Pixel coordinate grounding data
.....
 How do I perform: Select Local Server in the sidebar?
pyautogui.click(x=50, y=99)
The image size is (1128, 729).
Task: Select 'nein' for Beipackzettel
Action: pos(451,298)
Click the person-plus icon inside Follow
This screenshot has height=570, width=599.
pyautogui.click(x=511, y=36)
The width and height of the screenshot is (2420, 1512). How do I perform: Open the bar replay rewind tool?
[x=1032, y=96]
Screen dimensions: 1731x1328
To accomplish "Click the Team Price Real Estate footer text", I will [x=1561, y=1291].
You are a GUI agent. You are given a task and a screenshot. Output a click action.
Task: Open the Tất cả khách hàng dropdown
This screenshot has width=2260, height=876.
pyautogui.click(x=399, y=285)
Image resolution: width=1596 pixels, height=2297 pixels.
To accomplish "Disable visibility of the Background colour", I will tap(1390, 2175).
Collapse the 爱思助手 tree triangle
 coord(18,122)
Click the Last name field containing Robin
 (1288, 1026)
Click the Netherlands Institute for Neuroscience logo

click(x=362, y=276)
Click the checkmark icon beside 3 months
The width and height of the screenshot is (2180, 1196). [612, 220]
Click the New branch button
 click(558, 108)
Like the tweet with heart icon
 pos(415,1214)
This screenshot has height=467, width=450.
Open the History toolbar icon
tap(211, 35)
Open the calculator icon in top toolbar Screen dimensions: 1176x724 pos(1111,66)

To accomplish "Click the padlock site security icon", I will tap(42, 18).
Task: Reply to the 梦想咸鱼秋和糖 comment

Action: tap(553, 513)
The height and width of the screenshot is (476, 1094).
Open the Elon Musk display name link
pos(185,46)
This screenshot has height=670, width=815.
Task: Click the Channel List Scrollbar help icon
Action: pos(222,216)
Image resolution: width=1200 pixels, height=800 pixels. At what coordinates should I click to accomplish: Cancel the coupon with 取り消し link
.....
[Assignment]
Set down all of the lines above without altering a word.

[Exercise output]
 How do I perform: Select Local Server in the sidebar?
pyautogui.click(x=50, y=99)
The image size is (1128, 729).
Task: Select 'nein' for Beipackzettel
Action: pos(451,298)
Click the person-plus icon inside Follow
This screenshot has height=570, width=599.
pyautogui.click(x=511, y=36)
The width and height of the screenshot is (2420, 1512). How do I perform: Open the bar replay rewind tool?
[x=1032, y=96]
Screen dimensions: 1731x1328
To accomplish "Click the Team Price Real Estate footer text", I will [x=1561, y=1291].
You are a GUI agent. You are given a task and a screenshot. Output a click action.
Task: Open the Tất cả khách hàng dropdown
This screenshot has width=2260, height=876.
pyautogui.click(x=399, y=285)
Image resolution: width=1596 pixels, height=2297 pixels.
To accomplish "Disable visibility of the Background colour", I will tap(1390, 2175).
Collapse the 爱思助手 tree triangle
 coord(18,122)
Click the Last name field containing Robin
 (1288, 1026)
Click the Netherlands Institute for Neuroscience logo

click(x=362, y=276)
Click the checkmark icon beside 3 months
The width and height of the screenshot is (2180, 1196). [612, 220]
Click the New branch button
 click(558, 108)
Like the tweet with heart icon
 pos(415,1214)
This screenshot has height=467, width=450.
Open the History toolbar icon
tap(211, 35)
Open the calculator icon in top toolbar Screen dimensions: 1176x724 pos(1111,66)

To accomplish "Click the padlock site security icon", I will tap(42, 18).
Task: Reply to the 梦想咸鱼秋和糖 comment

Action: tap(553, 513)
The height and width of the screenshot is (476, 1094).
Open the Elon Musk display name link
pos(185,46)
This screenshot has height=670, width=815.
Task: Click the Channel List Scrollbar help icon
Action: pos(222,216)
Image resolution: width=1200 pixels, height=800 pixels. At what coordinates should I click to accomplish: Cancel the coupon with 取り消し link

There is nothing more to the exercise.